### Task instructions
Please transcribe the entries below without changing a single character.

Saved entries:
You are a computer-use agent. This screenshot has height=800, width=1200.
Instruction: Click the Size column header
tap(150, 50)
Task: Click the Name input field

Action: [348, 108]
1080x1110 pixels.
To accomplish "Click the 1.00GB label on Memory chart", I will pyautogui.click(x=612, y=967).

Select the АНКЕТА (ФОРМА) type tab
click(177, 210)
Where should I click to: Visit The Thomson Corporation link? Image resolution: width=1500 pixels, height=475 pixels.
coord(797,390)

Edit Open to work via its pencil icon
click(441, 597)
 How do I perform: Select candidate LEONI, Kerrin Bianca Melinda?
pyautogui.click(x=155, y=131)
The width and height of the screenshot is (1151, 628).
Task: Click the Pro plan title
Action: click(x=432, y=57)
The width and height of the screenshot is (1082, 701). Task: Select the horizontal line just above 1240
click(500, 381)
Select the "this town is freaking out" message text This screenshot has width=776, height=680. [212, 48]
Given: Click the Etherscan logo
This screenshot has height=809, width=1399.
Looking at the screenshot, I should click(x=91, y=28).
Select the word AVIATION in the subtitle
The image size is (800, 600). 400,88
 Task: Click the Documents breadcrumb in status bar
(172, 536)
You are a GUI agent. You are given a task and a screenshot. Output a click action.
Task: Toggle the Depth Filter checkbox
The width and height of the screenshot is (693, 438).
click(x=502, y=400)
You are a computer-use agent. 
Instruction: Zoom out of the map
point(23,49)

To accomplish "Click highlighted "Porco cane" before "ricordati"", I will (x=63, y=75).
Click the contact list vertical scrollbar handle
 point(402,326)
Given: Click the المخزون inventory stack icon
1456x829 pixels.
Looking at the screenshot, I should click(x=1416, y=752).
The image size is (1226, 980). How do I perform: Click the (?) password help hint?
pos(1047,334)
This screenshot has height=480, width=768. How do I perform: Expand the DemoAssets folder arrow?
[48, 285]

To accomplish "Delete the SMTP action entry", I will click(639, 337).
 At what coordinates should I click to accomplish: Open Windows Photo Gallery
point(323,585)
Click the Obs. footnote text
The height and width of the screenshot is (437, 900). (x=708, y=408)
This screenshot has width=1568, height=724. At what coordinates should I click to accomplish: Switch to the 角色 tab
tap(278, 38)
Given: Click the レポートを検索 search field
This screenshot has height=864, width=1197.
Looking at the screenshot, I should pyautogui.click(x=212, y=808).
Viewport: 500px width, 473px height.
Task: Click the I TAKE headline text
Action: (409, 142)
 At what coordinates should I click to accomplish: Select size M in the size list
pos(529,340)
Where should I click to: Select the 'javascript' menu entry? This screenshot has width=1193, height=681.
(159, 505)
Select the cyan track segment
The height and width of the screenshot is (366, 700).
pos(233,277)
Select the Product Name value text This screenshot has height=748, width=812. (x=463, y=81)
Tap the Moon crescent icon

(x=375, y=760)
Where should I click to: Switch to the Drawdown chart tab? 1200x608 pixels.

### Solution for this task
You are a computer-use agent. This screenshot has height=800, width=1200.
Instruction: Click the Size column header
tap(150, 50)
Task: Click the Name input field

Action: [348, 108]
1080x1110 pixels.
To accomplish "Click the 1.00GB label on Memory chart", I will pyautogui.click(x=612, y=967).

Select the АНКЕТА (ФОРМА) type tab
click(177, 210)
Where should I click to: Visit The Thomson Corporation link? Image resolution: width=1500 pixels, height=475 pixels.
coord(797,390)

Edit Open to work via its pencil icon
click(441, 597)
 How do I perform: Select candidate LEONI, Kerrin Bianca Melinda?
pyautogui.click(x=155, y=131)
The width and height of the screenshot is (1151, 628).
Task: Click the Pro plan title
Action: click(x=432, y=57)
The width and height of the screenshot is (1082, 701). Task: Select the horizontal line just above 1240
click(500, 381)
Select the "this town is freaking out" message text This screenshot has width=776, height=680. [212, 48]
Given: Click the Etherscan logo
This screenshot has height=809, width=1399.
Looking at the screenshot, I should click(x=91, y=28).
Select the word AVIATION in the subtitle
The image size is (800, 600). 400,88
 Task: Click the Documents breadcrumb in status bar
(172, 536)
You are a GUI agent. You are given a task and a screenshot. Output a click action.
Task: Toggle the Depth Filter checkbox
The width and height of the screenshot is (693, 438).
click(x=502, y=400)
You are a computer-use agent. 
Instruction: Zoom out of the map
point(23,49)

To accomplish "Click highlighted "Porco cane" before "ricordati"", I will (x=63, y=75).
Click the contact list vertical scrollbar handle
 point(402,326)
Given: Click the المخزون inventory stack icon
1456x829 pixels.
Looking at the screenshot, I should click(x=1416, y=752).
The image size is (1226, 980). How do I perform: Click the (?) password help hint?
pos(1047,334)
This screenshot has height=480, width=768. How do I perform: Expand the DemoAssets folder arrow?
[48, 285]

To accomplish "Delete the SMTP action entry", I will click(639, 337).
 At what coordinates should I click to accomplish: Open Windows Photo Gallery
point(323,585)
Click the Obs. footnote text
The height and width of the screenshot is (437, 900). (x=708, y=408)
This screenshot has width=1568, height=724. At what coordinates should I click to accomplish: Switch to the 角色 tab
tap(278, 38)
Given: Click the レポートを検索 search field
This screenshot has height=864, width=1197.
Looking at the screenshot, I should pyautogui.click(x=212, y=808).
Viewport: 500px width, 473px height.
Task: Click the I TAKE headline text
Action: (409, 142)
 At what coordinates should I click to accomplish: Select size M in the size list
pos(529,340)
Where should I click to: Select the 'javascript' menu entry? This screenshot has width=1193, height=681.
(159, 505)
Select the cyan track segment
The height and width of the screenshot is (366, 700).
pos(233,277)
Select the Product Name value text This screenshot has height=748, width=812. (x=463, y=81)
Tap the Moon crescent icon

(x=375, y=760)
Where should I click to: Switch to the Drawdown chart tab? 1200x608 pixels.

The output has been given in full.